In the dilemma occasioned by this objection, the idea occurred to the Author of using the measured short line, which forms the structure of so much minstrel poetry, that it may be properly termed the Romantic stanza, by way of distinction; and which appears so natural to our language, that the very best of our poets have not been able to protract it into the verse properly called Heroic, without the use of epithets which are, to say the least, unnecessary. But, on the other hand, the extreme facility of the short couplet, which seems congenial to our language, and was, doubtless for that reason, so popular with our old minstrels, is, for the same reason, apt to prove a snare to the composer who uses it in more modern days, by encouraging him in a habit of slovenly composition. The necessity of occasional pauses often forces the young poet to pay more attention to sense, as the boy’s kite rises highest when the train is loaded by a due counterpoise. The Author was therefore intimidated by what Byron calls the “fatal facility” of the octosyllabic verse, which was otherwise better adapted to his purpose of imitating the more ancient poetry.
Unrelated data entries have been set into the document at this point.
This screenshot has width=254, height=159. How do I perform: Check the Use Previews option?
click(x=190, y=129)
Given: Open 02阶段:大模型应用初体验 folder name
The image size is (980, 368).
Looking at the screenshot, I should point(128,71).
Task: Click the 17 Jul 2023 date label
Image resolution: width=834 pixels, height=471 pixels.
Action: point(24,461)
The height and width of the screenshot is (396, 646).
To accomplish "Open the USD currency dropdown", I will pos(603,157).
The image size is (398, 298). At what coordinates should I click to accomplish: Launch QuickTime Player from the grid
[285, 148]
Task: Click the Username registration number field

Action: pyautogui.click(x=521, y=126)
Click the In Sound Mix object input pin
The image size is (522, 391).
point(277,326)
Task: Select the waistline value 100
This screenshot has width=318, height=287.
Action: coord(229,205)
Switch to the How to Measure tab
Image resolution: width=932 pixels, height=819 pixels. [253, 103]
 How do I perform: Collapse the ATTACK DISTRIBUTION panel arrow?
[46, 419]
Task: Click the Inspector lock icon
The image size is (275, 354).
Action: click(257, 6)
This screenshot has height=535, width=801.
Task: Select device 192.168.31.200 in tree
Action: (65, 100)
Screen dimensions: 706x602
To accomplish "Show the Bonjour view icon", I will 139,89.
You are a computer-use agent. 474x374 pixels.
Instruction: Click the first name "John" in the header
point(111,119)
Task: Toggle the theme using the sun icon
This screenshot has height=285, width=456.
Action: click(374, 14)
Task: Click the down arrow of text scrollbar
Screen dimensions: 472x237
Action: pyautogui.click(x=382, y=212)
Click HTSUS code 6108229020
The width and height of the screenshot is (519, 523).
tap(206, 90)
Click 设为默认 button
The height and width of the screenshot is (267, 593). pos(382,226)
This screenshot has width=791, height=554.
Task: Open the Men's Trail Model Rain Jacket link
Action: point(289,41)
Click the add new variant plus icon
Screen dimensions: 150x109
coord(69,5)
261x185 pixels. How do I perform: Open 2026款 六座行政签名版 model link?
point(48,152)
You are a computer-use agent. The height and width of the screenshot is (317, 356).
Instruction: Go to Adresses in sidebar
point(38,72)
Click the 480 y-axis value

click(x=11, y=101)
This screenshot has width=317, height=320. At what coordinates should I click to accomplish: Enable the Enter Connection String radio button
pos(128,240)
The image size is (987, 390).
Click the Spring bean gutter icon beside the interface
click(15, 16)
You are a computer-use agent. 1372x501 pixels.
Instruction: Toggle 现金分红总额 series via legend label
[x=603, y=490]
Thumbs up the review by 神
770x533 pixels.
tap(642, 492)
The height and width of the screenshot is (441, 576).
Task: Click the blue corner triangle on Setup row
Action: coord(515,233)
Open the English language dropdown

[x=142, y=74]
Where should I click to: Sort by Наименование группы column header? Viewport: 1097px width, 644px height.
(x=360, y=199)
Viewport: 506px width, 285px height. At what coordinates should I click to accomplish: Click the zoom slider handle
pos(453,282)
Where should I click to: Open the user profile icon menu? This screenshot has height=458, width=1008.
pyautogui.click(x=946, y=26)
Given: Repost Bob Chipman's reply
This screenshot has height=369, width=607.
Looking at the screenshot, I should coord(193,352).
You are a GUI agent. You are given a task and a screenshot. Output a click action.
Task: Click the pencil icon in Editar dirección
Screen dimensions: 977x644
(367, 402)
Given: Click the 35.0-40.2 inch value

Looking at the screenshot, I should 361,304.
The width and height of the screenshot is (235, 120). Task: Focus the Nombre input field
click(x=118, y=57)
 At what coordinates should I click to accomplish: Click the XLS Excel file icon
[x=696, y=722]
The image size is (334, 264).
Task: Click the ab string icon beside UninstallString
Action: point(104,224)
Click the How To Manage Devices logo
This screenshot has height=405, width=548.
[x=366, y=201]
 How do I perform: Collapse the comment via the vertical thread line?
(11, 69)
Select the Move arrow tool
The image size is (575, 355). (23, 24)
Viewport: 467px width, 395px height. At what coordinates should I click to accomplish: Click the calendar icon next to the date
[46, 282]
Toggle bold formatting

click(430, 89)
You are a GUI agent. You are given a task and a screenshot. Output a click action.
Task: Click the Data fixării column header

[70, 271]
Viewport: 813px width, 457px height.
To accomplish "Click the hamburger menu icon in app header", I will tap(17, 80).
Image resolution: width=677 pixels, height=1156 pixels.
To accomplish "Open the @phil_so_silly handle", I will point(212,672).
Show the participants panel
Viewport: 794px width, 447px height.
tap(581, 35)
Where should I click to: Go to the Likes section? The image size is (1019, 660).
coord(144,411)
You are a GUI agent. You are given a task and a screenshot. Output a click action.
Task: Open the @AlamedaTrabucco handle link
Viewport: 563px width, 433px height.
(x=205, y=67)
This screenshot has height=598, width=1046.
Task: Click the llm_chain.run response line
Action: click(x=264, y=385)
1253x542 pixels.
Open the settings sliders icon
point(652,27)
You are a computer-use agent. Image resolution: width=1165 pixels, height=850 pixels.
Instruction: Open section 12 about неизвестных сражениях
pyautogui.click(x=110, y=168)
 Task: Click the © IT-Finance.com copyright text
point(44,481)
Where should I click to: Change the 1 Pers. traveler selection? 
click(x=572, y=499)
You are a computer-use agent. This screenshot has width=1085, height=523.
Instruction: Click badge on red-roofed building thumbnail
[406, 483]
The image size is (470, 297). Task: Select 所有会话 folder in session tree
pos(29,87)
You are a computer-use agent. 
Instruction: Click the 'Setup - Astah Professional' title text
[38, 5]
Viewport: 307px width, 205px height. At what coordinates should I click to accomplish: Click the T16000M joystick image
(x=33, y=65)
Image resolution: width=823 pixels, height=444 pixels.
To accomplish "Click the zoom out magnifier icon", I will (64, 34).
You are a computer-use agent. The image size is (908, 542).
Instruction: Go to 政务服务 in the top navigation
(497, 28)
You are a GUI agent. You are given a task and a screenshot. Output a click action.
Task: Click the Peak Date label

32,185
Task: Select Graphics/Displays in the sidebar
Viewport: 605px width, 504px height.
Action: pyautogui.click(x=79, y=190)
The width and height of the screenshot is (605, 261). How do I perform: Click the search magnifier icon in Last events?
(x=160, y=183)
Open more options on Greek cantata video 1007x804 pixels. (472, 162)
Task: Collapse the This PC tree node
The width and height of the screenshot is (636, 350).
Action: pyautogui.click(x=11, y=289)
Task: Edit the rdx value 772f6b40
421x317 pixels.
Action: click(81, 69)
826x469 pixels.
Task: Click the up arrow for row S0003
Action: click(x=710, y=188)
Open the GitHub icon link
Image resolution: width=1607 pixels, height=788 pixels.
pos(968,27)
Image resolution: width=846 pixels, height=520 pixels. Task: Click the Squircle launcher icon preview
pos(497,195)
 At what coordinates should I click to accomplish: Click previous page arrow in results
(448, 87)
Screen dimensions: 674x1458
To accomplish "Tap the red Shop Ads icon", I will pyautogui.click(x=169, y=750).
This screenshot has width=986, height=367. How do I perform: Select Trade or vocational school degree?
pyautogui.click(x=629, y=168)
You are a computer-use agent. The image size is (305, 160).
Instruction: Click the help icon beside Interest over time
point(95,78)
I was not less at a loss for a subject which might admit of being treated with the simplicity and wildness of the ancient ballad. But accident dictated both a theme and a measure, which decided the subject, as well as the structure of the poem.

The lovely young Countess of Dalkeith, afterwards Harriet, Duchess of Buccleugh, had come to the land of her husband with the desire of making herself acquainted with its traditions and customs, as well as its manners and history. All who remember this lady will agree, that the intellectual character of her extreme beauty, the amenity and courtesy of her manners, the soundness of her understanding, and her unbounded benevolence, gave more the idea of an angelic visitant, than of a being belonging to this nether world; and such a thought was but too consistent with the short space she was permitted to tarry among us. Of course, where all made it a pride and a pleasure to gratify her wishes, she soon heard enough of Border lore; among others, an aged gentleman of property, near Langholm, communicated to her ladyship the story of Gilpin Horner, a tradition in which the narrator, and many more of that country, were firm believers. The young Countess, much delighted with the legend, and the gravity and full confidence with which it was told, enjoined on me as a task to compose a ballad on the subject. Of course, to hear was to obey; and thus the goblin story, objected to by several critics as an execrescence upon the poem, was, in fact, the occasion of its being written.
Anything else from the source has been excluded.